* **SUPPLIED PASSAGE**
## START
Optimization software drives Multi Body simulations in a Circuit Breaker design at ABB

Introduction

Figure 1: Two variable and one performance index design space: B is the Robust Optimum design

Let’s consider a generic design process, where the product performance index should be maximized (“Performance” in Figure 1). Supposing a vastly simplified case that the performance depends mainly on two design parameters (Variable 1 and 2), the physical behavior of the product can be investigated by means of several CAE simulations. Results can then be plotted as in Figure 1, where designer should pick solutions A and B as optima candidates. While A guarantees absolute peak performance, the surrounding surface area is locally very steep: hence, the solution is prone to fast decay due to small changes of Variable 1 and/or 2. This might easily happen when the variables are affected by manufacturing tolerances or operational uncertainties. B, instead, is called a “robust” optimum: it is much less sensitive to variables’ scatter, being located in a more flat (stable) zone of the Performance function. The search for such a design point B is called “robust design optimization”, and represents the solution of the design challenge previously described.
This paper presents such an innovative robust design optimization for high-voltage circuit breaker components. The available numerical model of such device includes 15 main variable parameters, while 4 performance indexes should be investigated simultaneously and several constraints respected. In this case, even finding a design that meets simultaneously all the constraints and has acceptable performance, represents a long process. In fact, numerical simulation should be repeated several times following an inefficient and arbitrary “trial-and-error” process. modeFRONTIER greatly speeds up all of these processes, and also encapsulates the search for robust designs, allowing engineers to focus on the result analysis and on the trade-off decision process.
## END
* **RECORDS PROVIDED**
## START
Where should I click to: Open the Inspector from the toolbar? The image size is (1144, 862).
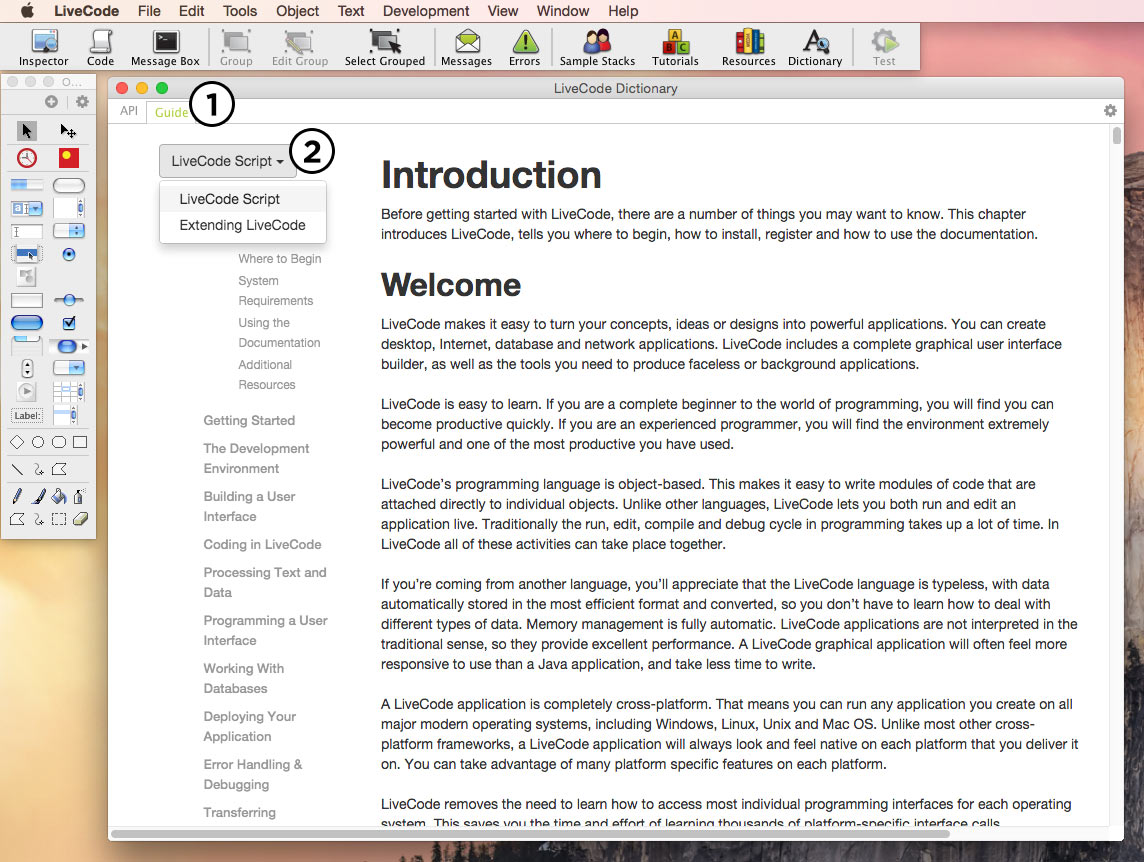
## END
## START
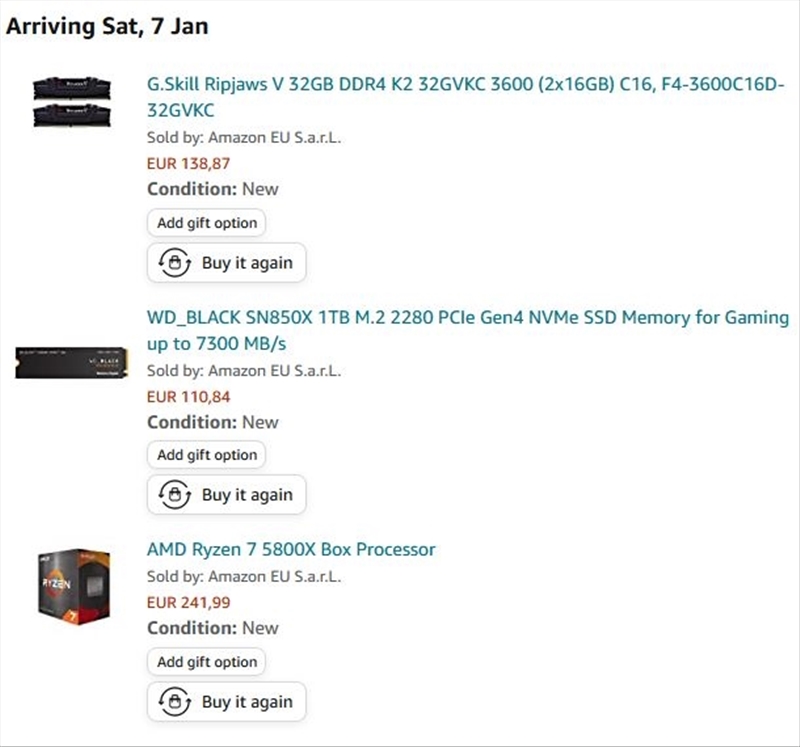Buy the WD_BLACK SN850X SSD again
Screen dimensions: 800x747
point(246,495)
## END
* **TASK REQUIREMENTS**
Reproduce the circuit breaker optimization text in full, word for word. Rely on the circuit breaker optimization text alone, not on the data.

* **ANSWER**
Optimization software drives Multi Body simulations in a Circuit Breaker design at ABB

Introduction

Figure 1: Two variable and one performance index design space: B is the Robust Optimum design

Let’s consider a generic design process, where the product performance index should be maximized (“Performance” in Figure 1). Supposing a vastly simplified case that the performance depends mainly on two design parameters (Variable 1 and 2), the physical behavior of the product can be investigated by means of several CAE simulations. Results can then be plotted as in Figure 1, where designer should pick solutions A and B as optima candidates. While A guarantees absolute peak performance, the surrounding surface area is locally very steep: hence, the solution is prone to fast decay due to small changes of Variable 1 and/or 2. This might easily happen when the variables are affected by manufacturing tolerances or operational uncertainties. B, instead, is called a “robust” optimum: it is much less sensitive to variables’ scatter, being located in a more flat (stable) zone of the Performance function. The search for such a design point B is called “robust design optimization”, and represents the solution of the design challenge previously described.
This paper presents such an innovative robust design optimization for high-voltage circuit breaker components. The available numerical model of such device includes 15 main variable parameters, while 4 performance indexes should be investigated simultaneously and several constraints respected. In this case, even finding a design that meets simultaneously all the constraints and has acceptable performance, represents a long process. In fact, numerical simulation should be repeated several times following an inefficient and arbitrary “trial-and-error” process. modeFRONTIER greatly speeds up all of these processes, and also encapsulates the search for robust designs, allowing engineers to focus on the result analysis and on the trade-off decision process.